• [To do]
Report every line below that has the string "tree" in it.

************

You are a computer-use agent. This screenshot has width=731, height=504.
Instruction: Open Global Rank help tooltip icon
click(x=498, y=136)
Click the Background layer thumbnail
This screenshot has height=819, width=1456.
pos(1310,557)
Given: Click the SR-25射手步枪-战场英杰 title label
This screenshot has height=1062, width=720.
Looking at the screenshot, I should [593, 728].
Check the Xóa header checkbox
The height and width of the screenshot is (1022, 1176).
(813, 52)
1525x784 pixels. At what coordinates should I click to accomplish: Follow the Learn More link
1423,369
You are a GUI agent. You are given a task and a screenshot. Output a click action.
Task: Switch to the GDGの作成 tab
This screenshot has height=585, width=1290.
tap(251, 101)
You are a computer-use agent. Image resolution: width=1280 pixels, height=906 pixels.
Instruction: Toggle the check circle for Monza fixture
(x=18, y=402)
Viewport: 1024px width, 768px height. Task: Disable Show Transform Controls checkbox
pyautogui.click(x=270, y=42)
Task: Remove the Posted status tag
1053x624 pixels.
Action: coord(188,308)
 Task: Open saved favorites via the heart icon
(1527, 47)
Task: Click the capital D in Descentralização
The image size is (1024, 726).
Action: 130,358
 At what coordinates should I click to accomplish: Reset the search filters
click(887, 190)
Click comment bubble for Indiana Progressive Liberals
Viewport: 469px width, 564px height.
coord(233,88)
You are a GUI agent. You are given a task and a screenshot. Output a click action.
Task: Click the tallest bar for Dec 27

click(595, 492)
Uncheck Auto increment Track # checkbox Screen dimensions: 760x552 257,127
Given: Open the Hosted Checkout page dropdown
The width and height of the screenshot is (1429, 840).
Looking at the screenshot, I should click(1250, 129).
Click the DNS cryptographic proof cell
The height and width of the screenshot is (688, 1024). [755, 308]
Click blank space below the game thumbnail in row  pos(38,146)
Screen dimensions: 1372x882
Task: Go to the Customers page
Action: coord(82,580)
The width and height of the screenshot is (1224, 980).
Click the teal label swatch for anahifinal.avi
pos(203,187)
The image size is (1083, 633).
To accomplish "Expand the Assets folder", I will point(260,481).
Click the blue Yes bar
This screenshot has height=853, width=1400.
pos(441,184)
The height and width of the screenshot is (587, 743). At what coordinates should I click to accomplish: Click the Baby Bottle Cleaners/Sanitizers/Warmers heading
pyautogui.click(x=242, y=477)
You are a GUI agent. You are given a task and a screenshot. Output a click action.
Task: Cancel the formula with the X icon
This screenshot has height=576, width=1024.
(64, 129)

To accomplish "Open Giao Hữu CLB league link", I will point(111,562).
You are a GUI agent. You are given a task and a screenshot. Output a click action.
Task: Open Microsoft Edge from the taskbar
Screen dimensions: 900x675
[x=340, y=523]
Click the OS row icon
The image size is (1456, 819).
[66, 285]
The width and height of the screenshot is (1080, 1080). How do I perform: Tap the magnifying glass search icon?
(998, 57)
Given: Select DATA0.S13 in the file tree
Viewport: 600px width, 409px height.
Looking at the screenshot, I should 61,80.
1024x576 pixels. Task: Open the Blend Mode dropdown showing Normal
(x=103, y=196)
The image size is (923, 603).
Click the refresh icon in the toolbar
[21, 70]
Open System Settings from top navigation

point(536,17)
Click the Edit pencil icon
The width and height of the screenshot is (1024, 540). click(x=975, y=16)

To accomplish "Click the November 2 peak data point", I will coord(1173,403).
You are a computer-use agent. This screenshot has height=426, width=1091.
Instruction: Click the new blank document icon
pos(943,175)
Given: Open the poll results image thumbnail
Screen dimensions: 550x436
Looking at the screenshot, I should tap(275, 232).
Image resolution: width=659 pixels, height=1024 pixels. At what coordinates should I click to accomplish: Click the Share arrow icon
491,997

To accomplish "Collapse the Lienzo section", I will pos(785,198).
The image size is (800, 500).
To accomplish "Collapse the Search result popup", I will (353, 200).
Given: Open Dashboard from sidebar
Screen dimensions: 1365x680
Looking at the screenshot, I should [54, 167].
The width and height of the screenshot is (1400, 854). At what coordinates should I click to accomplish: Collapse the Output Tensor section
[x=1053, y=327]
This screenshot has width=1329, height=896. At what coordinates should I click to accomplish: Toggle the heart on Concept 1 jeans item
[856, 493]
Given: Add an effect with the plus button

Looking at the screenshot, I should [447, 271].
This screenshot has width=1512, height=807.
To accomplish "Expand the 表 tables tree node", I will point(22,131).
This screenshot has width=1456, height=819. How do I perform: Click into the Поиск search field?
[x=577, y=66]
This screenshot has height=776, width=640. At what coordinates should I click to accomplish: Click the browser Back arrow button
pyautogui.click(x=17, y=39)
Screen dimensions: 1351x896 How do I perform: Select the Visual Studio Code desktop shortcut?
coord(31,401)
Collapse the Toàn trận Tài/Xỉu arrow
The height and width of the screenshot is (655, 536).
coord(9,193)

************

• [Solution for this task]
Given: Select DATA0.S13 in the file tree
To accomplish "Expand the 表 tables tree node", I will point(22,131).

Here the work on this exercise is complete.